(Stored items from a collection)
****************************************

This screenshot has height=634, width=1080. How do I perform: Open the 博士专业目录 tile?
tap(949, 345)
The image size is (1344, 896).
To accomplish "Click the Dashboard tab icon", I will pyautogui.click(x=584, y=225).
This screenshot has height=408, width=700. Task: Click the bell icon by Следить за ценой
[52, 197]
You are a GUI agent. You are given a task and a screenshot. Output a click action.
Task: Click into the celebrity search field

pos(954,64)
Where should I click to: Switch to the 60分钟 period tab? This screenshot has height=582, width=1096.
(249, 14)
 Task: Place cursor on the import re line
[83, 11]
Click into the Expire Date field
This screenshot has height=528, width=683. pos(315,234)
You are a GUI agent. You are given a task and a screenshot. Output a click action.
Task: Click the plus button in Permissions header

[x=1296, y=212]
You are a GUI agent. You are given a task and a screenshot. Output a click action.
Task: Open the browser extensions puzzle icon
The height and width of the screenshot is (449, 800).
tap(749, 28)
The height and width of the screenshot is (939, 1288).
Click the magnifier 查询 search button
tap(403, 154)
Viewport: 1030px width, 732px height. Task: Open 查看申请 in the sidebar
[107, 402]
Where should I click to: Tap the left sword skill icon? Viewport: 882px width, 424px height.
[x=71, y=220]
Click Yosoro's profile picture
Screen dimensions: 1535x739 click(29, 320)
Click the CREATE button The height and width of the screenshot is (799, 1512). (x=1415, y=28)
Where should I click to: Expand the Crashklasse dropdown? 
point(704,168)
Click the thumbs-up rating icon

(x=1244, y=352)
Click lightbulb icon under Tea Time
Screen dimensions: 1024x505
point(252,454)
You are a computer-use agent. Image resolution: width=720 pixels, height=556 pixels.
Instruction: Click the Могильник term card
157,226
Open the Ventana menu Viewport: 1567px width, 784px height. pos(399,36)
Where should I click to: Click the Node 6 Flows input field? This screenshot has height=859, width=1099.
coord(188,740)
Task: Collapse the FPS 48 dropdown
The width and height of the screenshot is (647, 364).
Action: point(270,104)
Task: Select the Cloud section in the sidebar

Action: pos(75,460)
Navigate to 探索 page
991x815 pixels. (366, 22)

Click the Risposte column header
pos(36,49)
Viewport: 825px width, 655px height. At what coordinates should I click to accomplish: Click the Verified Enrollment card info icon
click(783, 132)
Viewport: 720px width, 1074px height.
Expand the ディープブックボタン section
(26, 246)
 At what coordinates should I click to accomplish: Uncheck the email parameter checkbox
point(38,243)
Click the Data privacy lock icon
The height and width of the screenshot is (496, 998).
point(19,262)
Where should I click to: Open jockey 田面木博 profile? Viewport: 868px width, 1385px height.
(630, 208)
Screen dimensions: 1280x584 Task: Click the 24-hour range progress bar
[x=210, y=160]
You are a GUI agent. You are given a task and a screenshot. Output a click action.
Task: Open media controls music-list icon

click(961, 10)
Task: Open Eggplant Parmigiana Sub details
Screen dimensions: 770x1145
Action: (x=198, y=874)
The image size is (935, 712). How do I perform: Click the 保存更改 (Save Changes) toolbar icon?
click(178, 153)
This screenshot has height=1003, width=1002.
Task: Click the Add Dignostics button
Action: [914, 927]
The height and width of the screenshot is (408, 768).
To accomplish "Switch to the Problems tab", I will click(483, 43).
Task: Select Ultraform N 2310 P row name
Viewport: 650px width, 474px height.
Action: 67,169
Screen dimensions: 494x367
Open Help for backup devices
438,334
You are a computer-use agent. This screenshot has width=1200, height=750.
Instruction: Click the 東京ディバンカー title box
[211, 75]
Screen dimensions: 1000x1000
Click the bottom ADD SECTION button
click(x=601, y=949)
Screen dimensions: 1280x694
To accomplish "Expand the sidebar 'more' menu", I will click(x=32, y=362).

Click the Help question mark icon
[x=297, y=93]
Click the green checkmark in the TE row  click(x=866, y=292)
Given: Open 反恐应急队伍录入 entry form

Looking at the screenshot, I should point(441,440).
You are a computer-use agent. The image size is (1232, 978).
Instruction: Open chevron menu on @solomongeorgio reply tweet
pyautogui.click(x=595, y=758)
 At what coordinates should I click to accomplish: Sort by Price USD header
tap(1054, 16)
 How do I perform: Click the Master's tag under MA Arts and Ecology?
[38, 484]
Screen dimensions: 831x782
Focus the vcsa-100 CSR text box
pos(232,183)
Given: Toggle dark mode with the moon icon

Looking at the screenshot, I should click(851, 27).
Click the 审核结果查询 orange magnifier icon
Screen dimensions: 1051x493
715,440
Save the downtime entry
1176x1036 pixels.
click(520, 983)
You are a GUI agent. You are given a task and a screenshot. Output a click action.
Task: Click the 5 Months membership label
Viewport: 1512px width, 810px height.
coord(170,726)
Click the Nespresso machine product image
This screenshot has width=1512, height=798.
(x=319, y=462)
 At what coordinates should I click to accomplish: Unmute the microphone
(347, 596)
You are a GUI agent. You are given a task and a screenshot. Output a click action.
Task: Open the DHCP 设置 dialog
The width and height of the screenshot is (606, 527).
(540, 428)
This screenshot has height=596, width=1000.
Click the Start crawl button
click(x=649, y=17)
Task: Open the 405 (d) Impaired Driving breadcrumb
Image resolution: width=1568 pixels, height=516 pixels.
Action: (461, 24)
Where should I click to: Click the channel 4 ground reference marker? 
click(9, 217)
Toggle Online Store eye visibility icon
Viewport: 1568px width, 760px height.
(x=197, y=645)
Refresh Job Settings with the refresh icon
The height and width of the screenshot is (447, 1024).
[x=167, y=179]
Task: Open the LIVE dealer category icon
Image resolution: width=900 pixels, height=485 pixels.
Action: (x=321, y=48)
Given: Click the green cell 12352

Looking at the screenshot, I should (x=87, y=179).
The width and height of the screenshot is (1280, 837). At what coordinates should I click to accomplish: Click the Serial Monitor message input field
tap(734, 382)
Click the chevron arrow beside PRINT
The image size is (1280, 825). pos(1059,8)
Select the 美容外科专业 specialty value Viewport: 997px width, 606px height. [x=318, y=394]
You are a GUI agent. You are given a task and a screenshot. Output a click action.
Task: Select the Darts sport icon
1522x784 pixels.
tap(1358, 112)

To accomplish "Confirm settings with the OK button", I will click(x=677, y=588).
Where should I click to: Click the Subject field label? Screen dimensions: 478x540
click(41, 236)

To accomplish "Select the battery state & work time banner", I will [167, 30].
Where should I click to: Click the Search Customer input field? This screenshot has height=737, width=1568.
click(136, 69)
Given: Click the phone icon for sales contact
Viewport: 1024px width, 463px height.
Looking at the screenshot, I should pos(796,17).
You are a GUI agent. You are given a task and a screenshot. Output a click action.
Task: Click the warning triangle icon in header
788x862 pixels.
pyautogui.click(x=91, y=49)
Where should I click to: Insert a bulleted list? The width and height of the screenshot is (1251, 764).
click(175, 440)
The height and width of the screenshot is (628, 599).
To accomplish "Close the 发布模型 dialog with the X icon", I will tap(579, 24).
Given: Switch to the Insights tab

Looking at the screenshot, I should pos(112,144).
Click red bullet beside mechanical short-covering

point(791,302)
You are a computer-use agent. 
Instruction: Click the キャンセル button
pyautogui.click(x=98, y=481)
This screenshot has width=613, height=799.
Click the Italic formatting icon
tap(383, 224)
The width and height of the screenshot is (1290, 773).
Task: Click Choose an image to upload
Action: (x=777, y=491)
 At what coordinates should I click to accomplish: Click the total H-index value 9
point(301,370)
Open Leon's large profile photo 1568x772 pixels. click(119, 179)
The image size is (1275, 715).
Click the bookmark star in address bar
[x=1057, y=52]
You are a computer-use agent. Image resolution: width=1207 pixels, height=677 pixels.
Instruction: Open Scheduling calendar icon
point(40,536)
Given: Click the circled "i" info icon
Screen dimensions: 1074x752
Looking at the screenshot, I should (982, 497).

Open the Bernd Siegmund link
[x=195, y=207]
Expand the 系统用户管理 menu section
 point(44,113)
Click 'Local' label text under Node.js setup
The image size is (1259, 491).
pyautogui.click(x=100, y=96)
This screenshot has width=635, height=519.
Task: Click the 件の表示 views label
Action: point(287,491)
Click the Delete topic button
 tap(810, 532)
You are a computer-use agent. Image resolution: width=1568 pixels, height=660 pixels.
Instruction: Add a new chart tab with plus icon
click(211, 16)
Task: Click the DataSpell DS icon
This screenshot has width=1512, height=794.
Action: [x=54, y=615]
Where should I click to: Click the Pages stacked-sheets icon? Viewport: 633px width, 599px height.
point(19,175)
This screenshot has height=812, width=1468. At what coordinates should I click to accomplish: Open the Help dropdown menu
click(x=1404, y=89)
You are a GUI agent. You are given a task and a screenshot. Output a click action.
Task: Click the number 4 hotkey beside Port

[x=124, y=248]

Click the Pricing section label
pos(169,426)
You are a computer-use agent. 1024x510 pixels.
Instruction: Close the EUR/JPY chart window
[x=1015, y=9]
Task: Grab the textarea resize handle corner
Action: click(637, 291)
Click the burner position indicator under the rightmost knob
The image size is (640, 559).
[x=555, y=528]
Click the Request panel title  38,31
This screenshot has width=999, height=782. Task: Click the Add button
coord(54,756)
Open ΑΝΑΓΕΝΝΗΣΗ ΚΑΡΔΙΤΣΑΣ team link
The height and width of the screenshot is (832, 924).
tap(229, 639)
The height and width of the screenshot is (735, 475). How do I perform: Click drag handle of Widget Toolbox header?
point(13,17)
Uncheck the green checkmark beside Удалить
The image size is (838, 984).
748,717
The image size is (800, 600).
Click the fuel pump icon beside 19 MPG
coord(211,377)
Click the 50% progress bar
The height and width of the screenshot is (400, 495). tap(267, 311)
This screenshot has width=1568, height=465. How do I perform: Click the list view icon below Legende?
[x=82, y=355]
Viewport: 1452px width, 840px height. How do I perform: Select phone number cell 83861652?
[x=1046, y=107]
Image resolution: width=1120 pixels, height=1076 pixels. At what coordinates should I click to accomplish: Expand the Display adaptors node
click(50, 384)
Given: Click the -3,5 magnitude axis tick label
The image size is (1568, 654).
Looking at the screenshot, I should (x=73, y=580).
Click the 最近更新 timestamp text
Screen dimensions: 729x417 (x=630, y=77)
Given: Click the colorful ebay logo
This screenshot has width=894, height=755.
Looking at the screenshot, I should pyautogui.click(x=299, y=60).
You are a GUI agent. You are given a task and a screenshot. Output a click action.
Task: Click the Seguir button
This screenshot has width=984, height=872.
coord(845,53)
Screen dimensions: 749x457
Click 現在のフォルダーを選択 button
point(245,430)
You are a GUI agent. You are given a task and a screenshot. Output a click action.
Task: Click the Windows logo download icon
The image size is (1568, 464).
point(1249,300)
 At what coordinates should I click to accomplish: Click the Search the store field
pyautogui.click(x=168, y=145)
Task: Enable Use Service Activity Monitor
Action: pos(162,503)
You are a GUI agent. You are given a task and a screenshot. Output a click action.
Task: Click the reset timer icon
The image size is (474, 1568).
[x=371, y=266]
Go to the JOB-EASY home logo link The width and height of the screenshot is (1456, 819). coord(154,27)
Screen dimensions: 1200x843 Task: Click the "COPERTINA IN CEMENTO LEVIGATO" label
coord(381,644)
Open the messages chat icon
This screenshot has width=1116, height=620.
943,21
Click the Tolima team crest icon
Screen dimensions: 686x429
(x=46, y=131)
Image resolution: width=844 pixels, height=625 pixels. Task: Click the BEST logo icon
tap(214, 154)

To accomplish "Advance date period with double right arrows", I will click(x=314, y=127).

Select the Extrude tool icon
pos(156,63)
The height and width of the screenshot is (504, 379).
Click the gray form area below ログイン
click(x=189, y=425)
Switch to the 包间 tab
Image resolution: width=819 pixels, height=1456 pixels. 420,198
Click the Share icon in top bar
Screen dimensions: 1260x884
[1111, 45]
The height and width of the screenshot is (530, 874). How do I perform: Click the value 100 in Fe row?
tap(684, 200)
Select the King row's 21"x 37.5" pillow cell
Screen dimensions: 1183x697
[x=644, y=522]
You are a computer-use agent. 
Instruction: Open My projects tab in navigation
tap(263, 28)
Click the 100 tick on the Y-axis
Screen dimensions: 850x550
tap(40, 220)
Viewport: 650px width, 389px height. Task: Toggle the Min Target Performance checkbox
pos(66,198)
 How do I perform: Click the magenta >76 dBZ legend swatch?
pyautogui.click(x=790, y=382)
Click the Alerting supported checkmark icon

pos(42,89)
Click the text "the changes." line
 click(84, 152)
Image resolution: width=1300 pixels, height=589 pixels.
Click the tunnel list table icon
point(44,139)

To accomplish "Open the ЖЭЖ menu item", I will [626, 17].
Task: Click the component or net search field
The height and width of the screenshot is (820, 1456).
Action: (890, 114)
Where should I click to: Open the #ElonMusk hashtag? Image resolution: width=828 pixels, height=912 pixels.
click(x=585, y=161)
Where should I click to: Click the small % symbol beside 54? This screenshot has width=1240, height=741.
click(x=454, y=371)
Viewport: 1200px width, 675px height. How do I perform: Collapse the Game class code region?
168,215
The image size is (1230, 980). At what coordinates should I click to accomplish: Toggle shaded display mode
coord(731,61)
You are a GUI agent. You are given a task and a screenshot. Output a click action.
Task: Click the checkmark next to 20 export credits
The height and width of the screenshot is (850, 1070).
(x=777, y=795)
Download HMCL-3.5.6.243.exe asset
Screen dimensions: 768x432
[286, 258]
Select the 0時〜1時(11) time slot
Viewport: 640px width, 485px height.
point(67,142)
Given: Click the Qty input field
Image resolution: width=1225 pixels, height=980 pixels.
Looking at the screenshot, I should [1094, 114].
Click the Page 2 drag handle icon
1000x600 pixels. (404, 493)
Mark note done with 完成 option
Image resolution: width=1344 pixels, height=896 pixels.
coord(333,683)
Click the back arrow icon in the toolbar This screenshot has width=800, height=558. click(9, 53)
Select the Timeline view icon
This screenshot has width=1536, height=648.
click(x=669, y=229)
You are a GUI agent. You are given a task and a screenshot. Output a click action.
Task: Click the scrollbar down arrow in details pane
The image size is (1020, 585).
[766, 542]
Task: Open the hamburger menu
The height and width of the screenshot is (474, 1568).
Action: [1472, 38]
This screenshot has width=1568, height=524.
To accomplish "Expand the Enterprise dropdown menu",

****************************************

EXERCISE AIM
Copy every line of the records above, starting with the first, up to and including the line containing "The height and width of the screenshot is (939, 1288).".

THE ANSWER
This screenshot has height=634, width=1080. How do I perform: Open the 博士专业目录 tile?
tap(949, 345)
The image size is (1344, 896).
To accomplish "Click the Dashboard tab icon", I will pyautogui.click(x=584, y=225).
This screenshot has height=408, width=700. Task: Click the bell icon by Следить за ценой
[52, 197]
You are a GUI agent. You are given a task and a screenshot. Output a click action.
Task: Click into the celebrity search field

pos(954,64)
Where should I click to: Switch to the 60分钟 period tab? This screenshot has height=582, width=1096.
(249, 14)
 Task: Place cursor on the import re line
[83, 11]
Click into the Expire Date field
This screenshot has height=528, width=683. pos(315,234)
You are a GUI agent. You are given a task and a screenshot. Output a click action.
Task: Click the plus button in Permissions header

[x=1296, y=212]
You are a GUI agent. You are given a task and a screenshot. Output a click action.
Task: Open the browser extensions puzzle icon
The height and width of the screenshot is (449, 800).
tap(749, 28)
The height and width of the screenshot is (939, 1288).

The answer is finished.